**AIM OF THE EXERCISE:** Using the data below, copy each line that includes the word "toolbar".

Stored records:
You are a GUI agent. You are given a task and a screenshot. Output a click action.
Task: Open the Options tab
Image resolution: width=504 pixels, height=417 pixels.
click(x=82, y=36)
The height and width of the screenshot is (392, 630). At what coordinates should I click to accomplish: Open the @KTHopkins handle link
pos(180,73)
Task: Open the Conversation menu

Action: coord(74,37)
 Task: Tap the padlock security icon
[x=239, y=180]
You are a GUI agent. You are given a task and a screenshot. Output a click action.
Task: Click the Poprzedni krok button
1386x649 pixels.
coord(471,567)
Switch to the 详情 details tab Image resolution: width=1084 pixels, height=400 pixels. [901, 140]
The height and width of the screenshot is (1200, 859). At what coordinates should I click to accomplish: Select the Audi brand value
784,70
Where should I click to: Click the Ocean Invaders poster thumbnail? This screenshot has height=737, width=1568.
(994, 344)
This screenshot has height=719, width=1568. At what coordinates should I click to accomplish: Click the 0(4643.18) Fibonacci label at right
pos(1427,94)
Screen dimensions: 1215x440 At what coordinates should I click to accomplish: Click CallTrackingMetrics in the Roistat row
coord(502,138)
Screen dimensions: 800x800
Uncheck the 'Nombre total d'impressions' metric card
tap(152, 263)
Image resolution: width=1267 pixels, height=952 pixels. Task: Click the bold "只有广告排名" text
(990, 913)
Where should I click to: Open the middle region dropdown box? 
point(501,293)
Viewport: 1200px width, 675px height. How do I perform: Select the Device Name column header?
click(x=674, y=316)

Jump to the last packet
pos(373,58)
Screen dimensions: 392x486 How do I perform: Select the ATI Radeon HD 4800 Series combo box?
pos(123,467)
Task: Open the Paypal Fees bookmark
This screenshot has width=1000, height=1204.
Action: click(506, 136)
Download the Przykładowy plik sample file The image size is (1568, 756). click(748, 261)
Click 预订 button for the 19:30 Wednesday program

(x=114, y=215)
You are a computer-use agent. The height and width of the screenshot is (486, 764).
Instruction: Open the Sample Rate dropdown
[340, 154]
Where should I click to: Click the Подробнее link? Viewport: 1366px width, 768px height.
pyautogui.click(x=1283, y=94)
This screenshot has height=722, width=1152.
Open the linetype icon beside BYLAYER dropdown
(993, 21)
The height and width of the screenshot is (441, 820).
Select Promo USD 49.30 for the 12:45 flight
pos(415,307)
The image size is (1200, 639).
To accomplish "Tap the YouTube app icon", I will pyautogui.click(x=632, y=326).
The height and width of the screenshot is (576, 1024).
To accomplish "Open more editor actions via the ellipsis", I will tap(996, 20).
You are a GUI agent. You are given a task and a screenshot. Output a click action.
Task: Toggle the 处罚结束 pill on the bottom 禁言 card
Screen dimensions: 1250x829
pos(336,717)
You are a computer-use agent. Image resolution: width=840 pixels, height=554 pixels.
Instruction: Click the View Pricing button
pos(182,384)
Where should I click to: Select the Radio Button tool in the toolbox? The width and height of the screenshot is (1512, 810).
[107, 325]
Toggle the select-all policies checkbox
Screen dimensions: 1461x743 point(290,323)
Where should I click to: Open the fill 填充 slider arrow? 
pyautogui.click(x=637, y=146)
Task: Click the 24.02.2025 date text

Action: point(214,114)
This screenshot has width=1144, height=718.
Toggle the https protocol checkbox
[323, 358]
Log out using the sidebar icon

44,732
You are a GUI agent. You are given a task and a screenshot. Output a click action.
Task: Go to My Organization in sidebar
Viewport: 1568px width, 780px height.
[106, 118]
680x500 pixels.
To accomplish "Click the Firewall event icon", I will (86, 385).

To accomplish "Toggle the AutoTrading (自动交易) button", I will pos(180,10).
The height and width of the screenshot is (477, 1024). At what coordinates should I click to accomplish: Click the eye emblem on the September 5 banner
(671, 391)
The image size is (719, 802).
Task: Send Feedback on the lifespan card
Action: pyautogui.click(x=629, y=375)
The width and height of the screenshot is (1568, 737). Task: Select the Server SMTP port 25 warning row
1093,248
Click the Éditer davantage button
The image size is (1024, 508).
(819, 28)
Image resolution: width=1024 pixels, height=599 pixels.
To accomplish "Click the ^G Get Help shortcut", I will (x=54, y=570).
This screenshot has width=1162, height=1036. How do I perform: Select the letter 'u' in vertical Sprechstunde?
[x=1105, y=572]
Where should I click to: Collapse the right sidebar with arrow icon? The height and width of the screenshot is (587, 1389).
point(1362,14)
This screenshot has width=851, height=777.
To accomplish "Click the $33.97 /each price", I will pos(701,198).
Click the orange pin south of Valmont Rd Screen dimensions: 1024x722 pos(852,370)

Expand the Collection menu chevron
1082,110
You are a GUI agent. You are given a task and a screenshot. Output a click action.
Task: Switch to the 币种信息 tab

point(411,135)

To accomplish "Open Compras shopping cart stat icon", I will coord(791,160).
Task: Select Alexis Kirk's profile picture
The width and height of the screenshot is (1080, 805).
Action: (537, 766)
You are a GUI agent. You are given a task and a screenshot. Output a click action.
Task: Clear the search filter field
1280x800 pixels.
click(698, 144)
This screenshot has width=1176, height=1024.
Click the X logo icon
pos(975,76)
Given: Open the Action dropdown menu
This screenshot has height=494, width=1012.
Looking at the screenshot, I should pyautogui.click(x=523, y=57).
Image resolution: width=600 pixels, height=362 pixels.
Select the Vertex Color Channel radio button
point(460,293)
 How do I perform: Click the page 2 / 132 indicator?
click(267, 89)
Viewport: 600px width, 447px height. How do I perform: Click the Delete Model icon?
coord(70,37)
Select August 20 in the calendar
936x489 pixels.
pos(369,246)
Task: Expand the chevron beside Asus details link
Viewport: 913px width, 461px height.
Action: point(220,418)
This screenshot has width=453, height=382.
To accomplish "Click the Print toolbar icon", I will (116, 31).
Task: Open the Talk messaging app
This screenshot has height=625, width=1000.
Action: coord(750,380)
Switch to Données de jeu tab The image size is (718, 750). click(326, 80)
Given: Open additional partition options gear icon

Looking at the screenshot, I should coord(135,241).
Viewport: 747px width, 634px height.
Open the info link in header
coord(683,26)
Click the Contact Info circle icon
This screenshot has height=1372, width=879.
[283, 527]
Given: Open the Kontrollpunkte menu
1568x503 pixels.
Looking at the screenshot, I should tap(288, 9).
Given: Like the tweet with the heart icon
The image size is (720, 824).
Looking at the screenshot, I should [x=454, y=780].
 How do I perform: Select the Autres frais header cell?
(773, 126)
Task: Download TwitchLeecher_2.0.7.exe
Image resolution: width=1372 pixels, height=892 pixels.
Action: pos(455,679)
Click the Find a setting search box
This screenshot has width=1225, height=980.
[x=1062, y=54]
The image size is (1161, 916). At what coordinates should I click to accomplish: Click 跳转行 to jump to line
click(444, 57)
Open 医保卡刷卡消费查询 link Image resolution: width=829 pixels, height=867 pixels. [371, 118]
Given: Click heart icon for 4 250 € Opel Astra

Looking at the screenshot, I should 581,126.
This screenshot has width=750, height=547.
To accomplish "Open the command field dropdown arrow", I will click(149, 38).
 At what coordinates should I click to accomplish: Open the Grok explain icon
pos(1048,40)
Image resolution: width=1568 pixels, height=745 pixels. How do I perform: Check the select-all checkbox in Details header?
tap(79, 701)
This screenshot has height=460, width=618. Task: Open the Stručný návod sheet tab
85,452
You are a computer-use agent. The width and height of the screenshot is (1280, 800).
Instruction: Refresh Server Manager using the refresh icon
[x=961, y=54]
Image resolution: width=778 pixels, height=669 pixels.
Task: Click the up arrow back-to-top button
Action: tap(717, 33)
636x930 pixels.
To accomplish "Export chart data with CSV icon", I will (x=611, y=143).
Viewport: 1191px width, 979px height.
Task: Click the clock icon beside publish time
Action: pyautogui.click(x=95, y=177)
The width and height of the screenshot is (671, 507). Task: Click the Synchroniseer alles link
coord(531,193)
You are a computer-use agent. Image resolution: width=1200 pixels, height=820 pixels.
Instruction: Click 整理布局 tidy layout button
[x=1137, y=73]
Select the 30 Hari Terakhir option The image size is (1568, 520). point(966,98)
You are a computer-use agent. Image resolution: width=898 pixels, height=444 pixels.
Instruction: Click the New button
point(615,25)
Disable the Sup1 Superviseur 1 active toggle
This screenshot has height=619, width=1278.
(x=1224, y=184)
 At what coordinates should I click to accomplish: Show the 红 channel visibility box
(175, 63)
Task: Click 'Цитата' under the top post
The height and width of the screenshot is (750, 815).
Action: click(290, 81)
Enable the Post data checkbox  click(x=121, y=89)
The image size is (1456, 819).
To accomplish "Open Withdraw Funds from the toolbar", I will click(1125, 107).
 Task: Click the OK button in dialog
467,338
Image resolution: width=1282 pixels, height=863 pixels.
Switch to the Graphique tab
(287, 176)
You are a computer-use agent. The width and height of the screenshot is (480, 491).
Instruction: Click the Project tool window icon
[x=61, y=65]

**TASK ANSWER:**
To accomplish "Click the Print toolbar icon", I will (116, 31).
To accomplish "Open Withdraw Funds from the toolbar", I will click(1125, 107).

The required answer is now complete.